I also tried training a few LSTM (long short-term memory) models of around the same size, but didn’t see great results. It was pretty similar to my transformer experiments - as you’d expect - but the perplexity didn’t get quite as low as transformers of the same size.

Diffusion

Just for the hell of it I trained a few small language diffusion models with D3PM. Diffusion language models are hard because language tokens are discrete, unlike pixel values in an image, so any amount of noise can turn a valid token into an invalid one. D3PM attempts to solve this problem by applying “structured” noise (e.g. replacing a token with a [MASK] token or a different token).

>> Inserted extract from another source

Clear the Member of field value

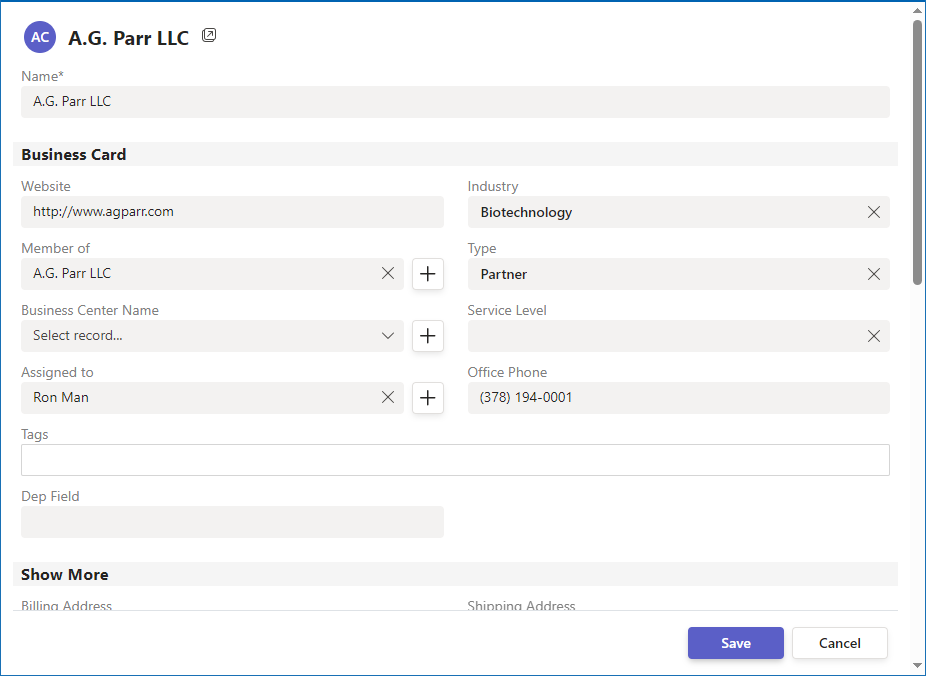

I had absolutely no success with this approach. Here’s an example of the kind of output I got:

upon made The and a Now Tom wore.” and boy.”, see my small burn Max’. from day mouth a. saw. brought pink blew very was b she box a, Max day a and clothes Lily Max Spot put flew. yellow ” rece They ma

As you can see, it’s just random tokens. The de-noising process hasn’t produced any kind of meaningful structure at all. I didn’t expect this to be competitive - intuitively, learning to construct a sentence one randomly-placed word at a time is more difficult than learning to construct it in-order - but I’m still a little surprised it was this bad. Transformers and LSTMs were producing grammatically-plausible output after the first minute of training.

Model size

Finally, the most important question: how big a model can you usefully train in five minutes? I tried a bunch of different sizes¹:

You can see that the sweet spot is around 2M parameters: any larger and the model is too slow to converge in five minutes, any smaller and it stops improving at all after the first minute (presumably because there aren’t enough parameters to encode the patterns in the training data).

Interestingly, this more or less coincides with the well-known Chinchilla scaling laws paper, which says your optimal model size is your total number of training tokens divided by 20². For this challenge, the number of training tokens also depends on the model size (because you can push more tokens through a smaller model in five minutes). For a 2.6M param model, I can train at 56k tokens per second, which over five minutes works out to an ideal model size of 0.84M: so the Chinchilla model predicts that it’s overkill, which matches my experience. For a 1M model, I can train at 100k tokens per second, which works out to an ideal model size of 1.5M - much closer to optimal, and indeed my results are better. I haven’t done the maths to work out the exact optimal size where my tokens-per-second matches the actual model size, but it’s clearly somewhere between 1M and 1.5M parameters.

It was cool to see well-known real scaling laws apply to this challenge!

Final thoughts

It was a lot of fun doing this. I learned a lot about training very small models for very short amounts of time. I tried to understand every line of code I wrote (and have previously written transformers from scratch), but I definitely would not have tried things like the diffusion models without LLM assistance.

I don’t think this challenge is particularly useful for training strong models in general. Most of the interesting behaviour happens after the first five minutes of training. But I was still pleasantly surprised at how easily I was able to train a broadly-coherent storytelling model. As architectures (and laptop GPUs) improve, I wonder what kind of models we will eventually be able to train in five minutes.